There may be several reasons a patient may decline PEP, including:
- personal risk assessment not based on current evidence, or clinician recommendation
- concern about medication side-effects
- concern about longer-term toxicity
- lack of awareness about the use and likely efficacy of PEP.
If the exposure is one where PEP is recommended, clinicians should discuss patient concerns and provide information, including:
- the likelihood of HIV acquisition from the exposure (Appendix A)

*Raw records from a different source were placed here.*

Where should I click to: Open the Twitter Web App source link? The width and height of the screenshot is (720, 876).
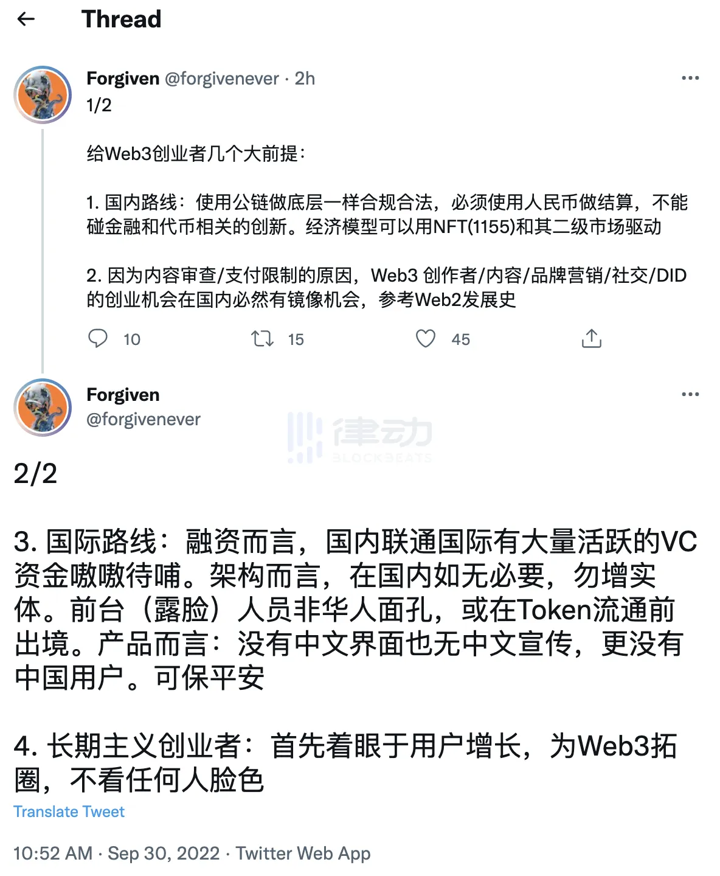pos(303,853)
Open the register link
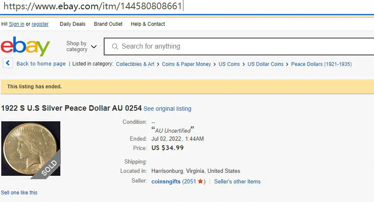This screenshot has width=374, height=202. tap(40, 24)

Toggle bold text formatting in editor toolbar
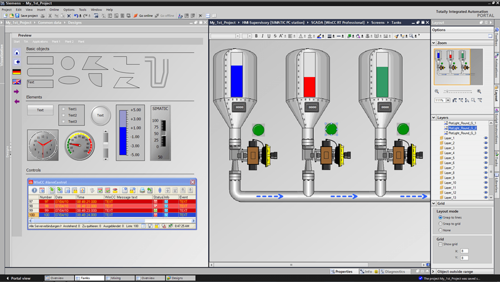[x=256, y=36]
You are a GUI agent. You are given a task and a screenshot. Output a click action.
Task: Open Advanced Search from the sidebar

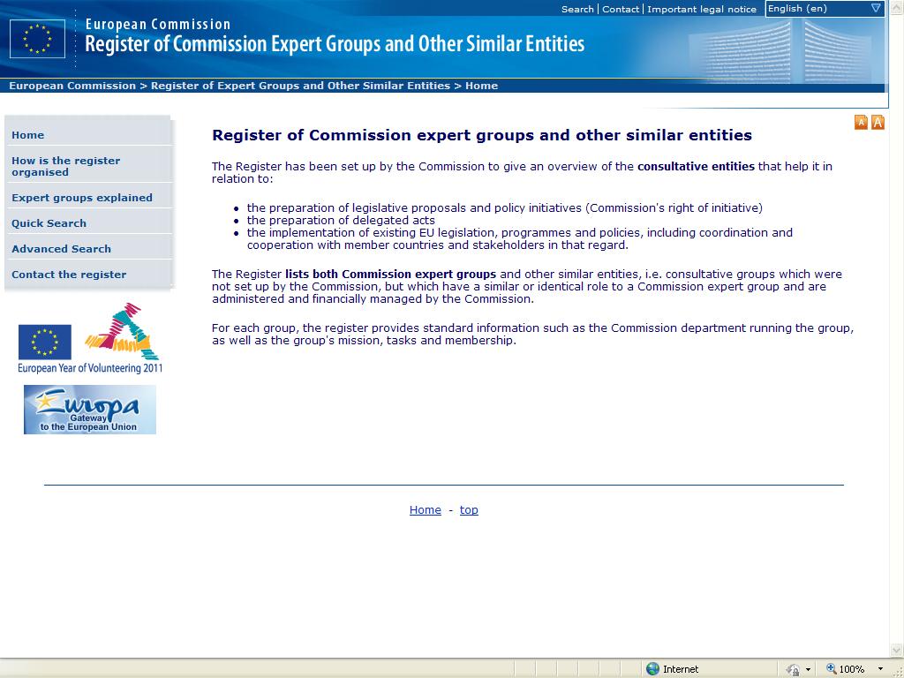[61, 249]
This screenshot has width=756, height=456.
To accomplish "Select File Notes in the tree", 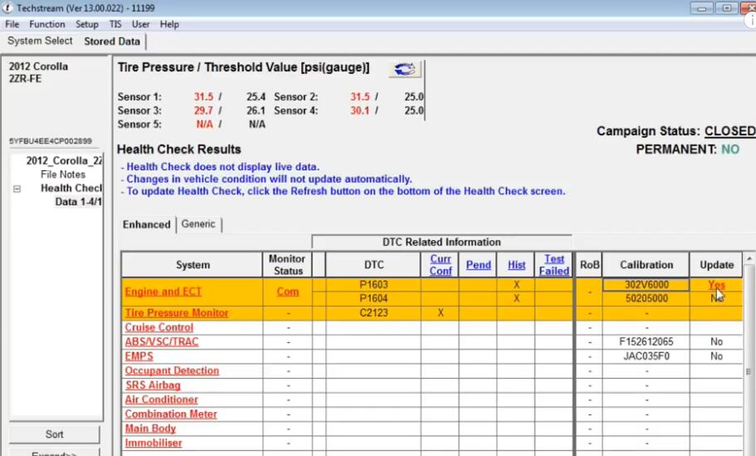I will click(x=63, y=174).
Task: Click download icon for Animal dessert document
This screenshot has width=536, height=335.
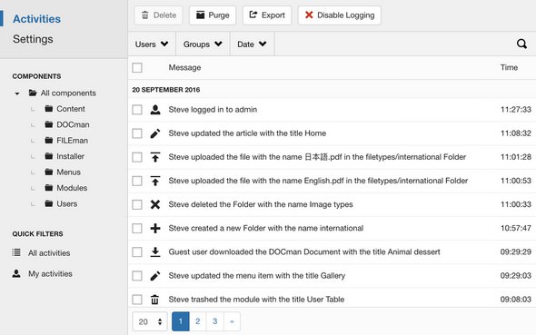Action: click(x=155, y=251)
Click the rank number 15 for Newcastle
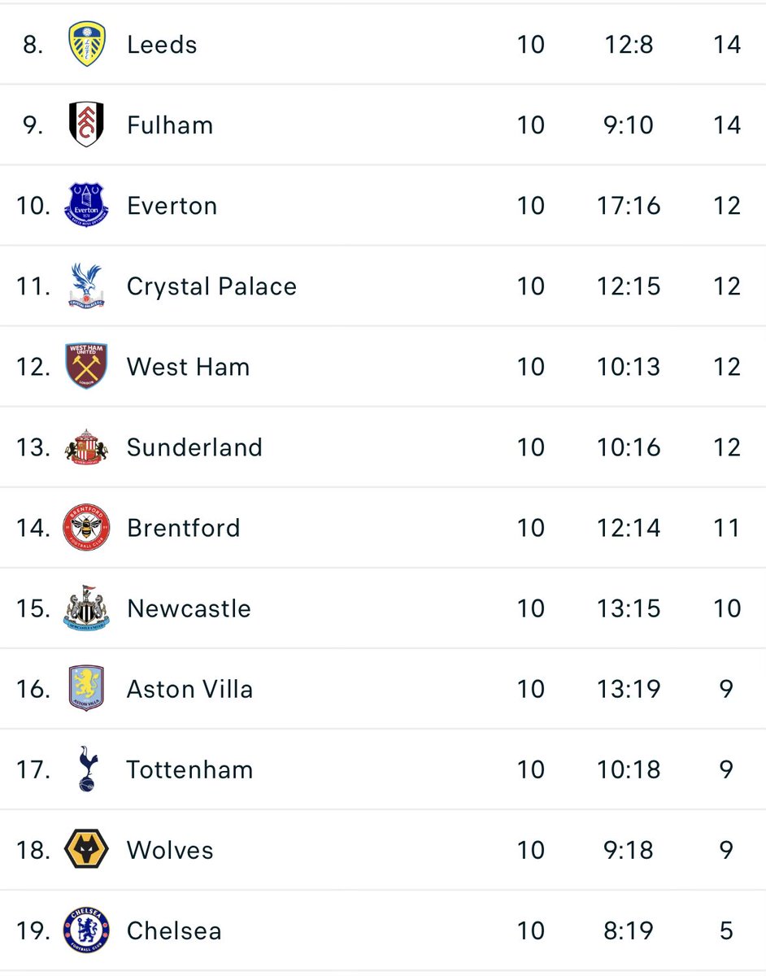766x976 pixels. [33, 608]
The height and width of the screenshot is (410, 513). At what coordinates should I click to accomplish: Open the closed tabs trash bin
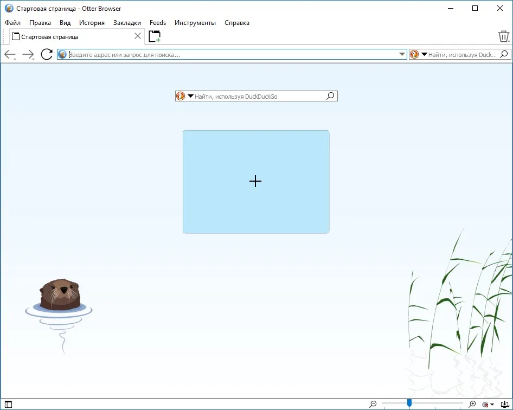pos(503,36)
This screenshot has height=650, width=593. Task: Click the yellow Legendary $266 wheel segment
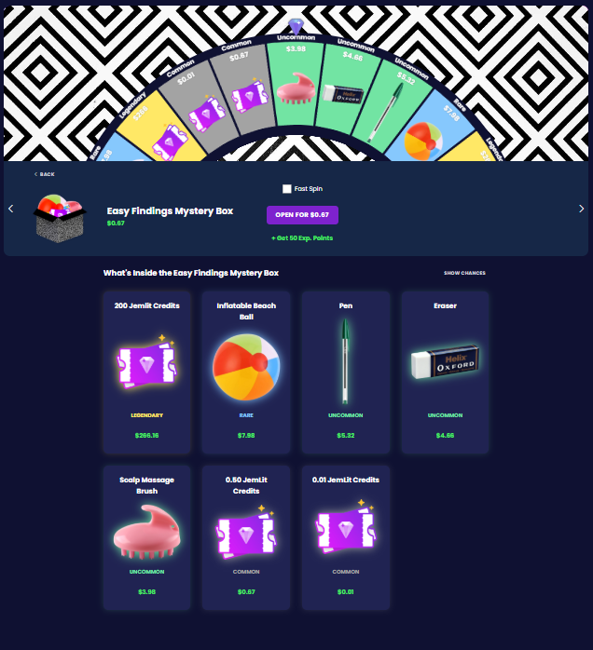click(x=159, y=128)
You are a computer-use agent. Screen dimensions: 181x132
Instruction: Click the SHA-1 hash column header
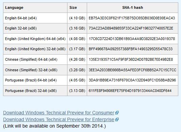[x=133, y=7]
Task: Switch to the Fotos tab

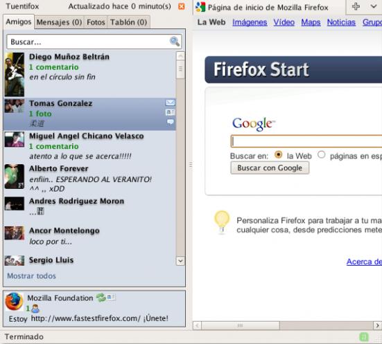Action: [x=96, y=22]
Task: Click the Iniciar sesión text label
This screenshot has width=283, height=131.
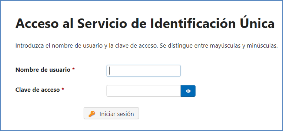Action: click(x=117, y=114)
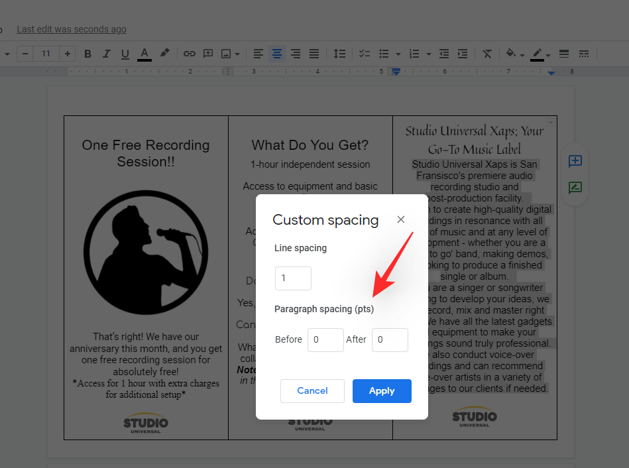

- the presumed high rate of efficacy against acquiring HIV when taken soon after exposure and as prescribed
- the usually mild and short-lived side-effects with current recommended PEP medications
- the available option of stopping or modifying PEP agents if side-effects do occur
- the current need for lifelong antiretroviral therapy if diagnosed with HIV, in contrast to 28 days of PEP
- the lack of evidence of long-term toxicity associated with a 28-day course of PEP
- the need to consistently use condoms until the patient has a negative follow-up HIV test.
Advice for tor those who still decline PEP following a high-risk exposure:
- the maximum 72-hour window-period for starting a PEP course
- have follow-up HIV testing (see National HIV Testing Policy)
- monitor for HIV seroconversion symptoms: most commonly (in order of decreasing prevalence): fever, fatigue, myalgia, skin rash, headache, pharyngitis, cervical adenopathy, arthralgia, night sweats, and diarrhoea96
- return for assessment if any symptoms are present.
Additionally, the clinician should:
- provide contact information for access to medical care if the exposed person decides to pursue PEP
- offer a referral for psychological support
- clearly document the refusal of PEP in the exposed person’s medical record.